Inspired by a cute T-shirt that my son wears emblazoned with the phrase, "I'm Swirled", I adopted the concept of swirled as a fun way to describe so-called, "mixed" kids and their multicultural families. A fascinating piece in today's New York Times about "mixed" South Korean kids supports the notion that we are moving towards a swirled world:
More surprising than the fact of this miniature baby-boom is its composition: children of mixed ethnic backgrounds, the offspring of Korean fathers and mothers from China, Vietnam and other parts of Asia. These families have suddenly become so numerous that the nurses say they have had to learn how to say “push” in four languages.
It is a similar story across South Korea, where hundreds of thousands of foreign women have been immigrating in recent years, often in marriages arranged by brokers. They have been making up for a shortage of eligible Korean women, particularly in underdeveloped rural areas like this one in the nation’s southwest.
Now, these unions are bearing large numbers of mixed children, confronting this proudly homogeneous nation with the difficult challenge of smoothly absorbing them.

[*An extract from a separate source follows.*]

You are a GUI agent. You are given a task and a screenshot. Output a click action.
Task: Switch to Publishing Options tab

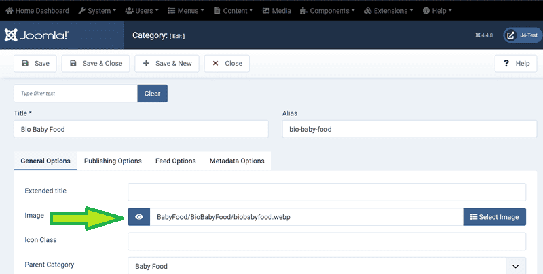[113, 161]
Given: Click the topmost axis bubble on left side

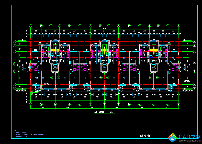Looking at the screenshot, I should pyautogui.click(x=15, y=41).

South Korea is generally more open to ethnic diversity than other Asian nations with relatively small minority populations, like neighboring Japan. Nevertheless, it is far from welcoming to these children, who are widely known here pejoratively as Kosians, a compound of Korean and Asian.“We bring these children into the world, but sometimes I worry,” said Kwak Ock-ja, 48, head maternity nurse at Yeonggwang General, where a third of the 132 births so far this year have been of children of mixed background, up from almost none a decade ago. “Prejudice against these families is something society must resolve.” (Read the whole thing here)
This story raises some really interesting issues related to how patterns of interracial/intercultural marriage can be influenced as much by the sociology of gender and class as by romantic love. A review I read today of the new Disney movie "The Princess and the Frog" touches on similar themes.

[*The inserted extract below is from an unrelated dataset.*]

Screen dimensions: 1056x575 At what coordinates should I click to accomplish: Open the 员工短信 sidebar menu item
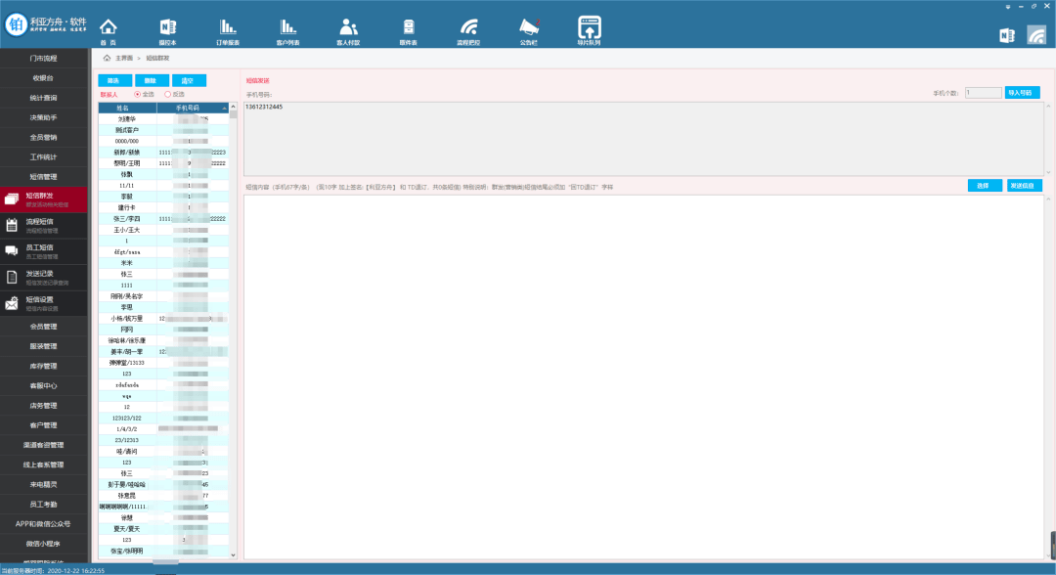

It also reminds me that some of the dynamics related to forming families across the color-line are universal while others are unique to the racial and ethnic histories of different countries.
Whatever the growing pains South Koreans will face in the years ahead, as a Baha'i I believe that forming families across the color line is an embodiment of God's will for a humanity aware of its oneness:
"He Who is your Lord, the All-Merciful, cherisheth in His heart the desire of beholding the entire human race as one soul and one body. Haste ye to win your share of God's good grace and mercy in this Day that eclipseth all other created Days." (Baha'u'llah, Gleanings from the Writings of Baha'u'llah, p. 213)
These families are challenging antiquated notions of biologically distinct races and homogeneous nationalities. Like it or not this world is becoming increasingly swirled. It's a beautiful thing.